これを錯覚の一種であるとする主張もあります。人間は錯覚によってランダムな現象からも一定の法則を見いだしてしまうことがあります。例えばカジノにおいて賭け事をするとき、これに「運気」といったものがあるかといえば、冷徹な統計学処理をしてもそんなものは見いだすことはできません。ギャンブルはあくまでランダム現象です。

もしこうした運の流れを事前に知ることができるとすれば、それは人知を超えたものであり、そうしたことができると主張する人は稀有な存在であるといえ、当然のように人々はそのような人に惹きつけられます。しかしよくよく考えてみれば、そうした人に運命を占ってもらった結果が実際に起こったとしても、これを裏付ける確証は一切無いわけです。

しかし、それでもそうした人の予知や予言を信じてしまうのは何故なのでしょうか。逆説的には、自分にはそうした能力がない、ないからこそ信じてみたい、それに自分を賭けてみたい、とどこか思う部分があるからなのでしょう。

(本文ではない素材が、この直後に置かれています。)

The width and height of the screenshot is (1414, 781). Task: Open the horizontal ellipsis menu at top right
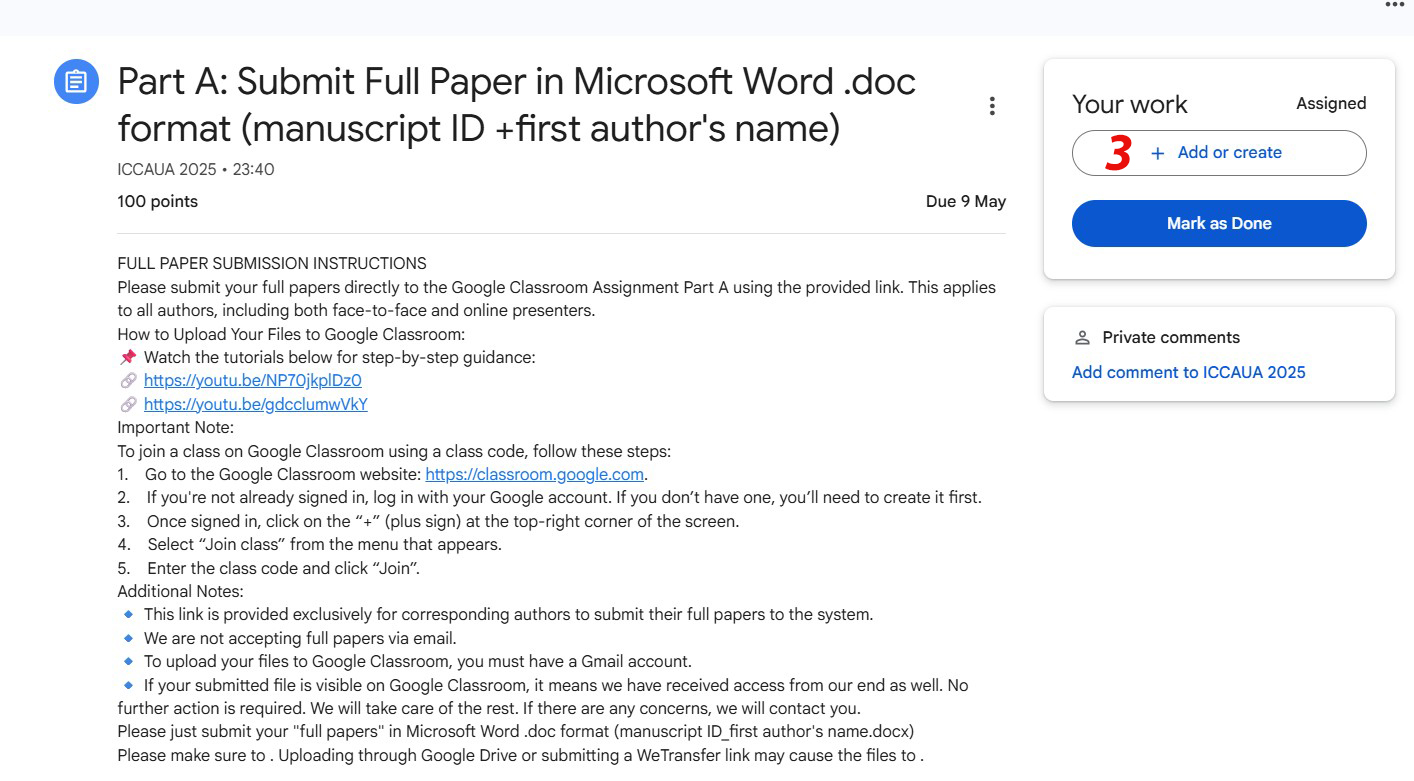pyautogui.click(x=1394, y=5)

意志の力や祈りで運を変更できるとする主張も多く、信じさえすれば救われる、と考える人も多いと思います。一見、妄信的な考え方のようにも見えますが、意志の力や祈りなどで運を変更できれば良いとする気持ちは多くの人間が持っている感情であり、なかなかこれを捨て去ることはできないでしょう。

しかし、浄土真宗ではこうした占いは無益な迷信として一切否定されているそうです。また、旧約聖書でも占いは、邪悪な行いとして退けられています。こうした宗教の信仰者の中には、占いをニューエイジ思想や心霊主義とともに非難の対象にしていることも少なくないようです。

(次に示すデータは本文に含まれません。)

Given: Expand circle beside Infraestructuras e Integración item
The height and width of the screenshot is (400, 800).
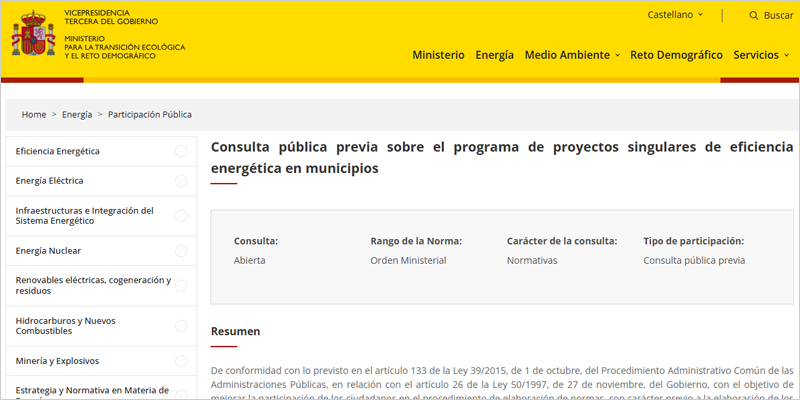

占いや予言を信じるのをやめ、こうした宗教を信じるほうが確かな将来がみえるのかもしれませんし、案外と占い頼りの人生よりもずっと楽になれるのかもしれません。

かといって、私自身は宗教に走るつもりはありませんし、占いを否定するものでもありません。

科学や人知によって我々が推し量れないものがあるのは確かであり、それを「運」という言葉で片付けていいかどかうかは別として、それを占いや予言という形で、我々の分かりやすい世界に「降ろしてくる」と考えれば、その形態はどんなものであっても良いと考えています。

来年の運勢を占おうとしているあなた、年末のこの時期、ここはひとつその方法が本当に自分の運を知る正しい行為かどうか、自分にふさわしいかどうかを一度検証してみてはいかがでしょうか。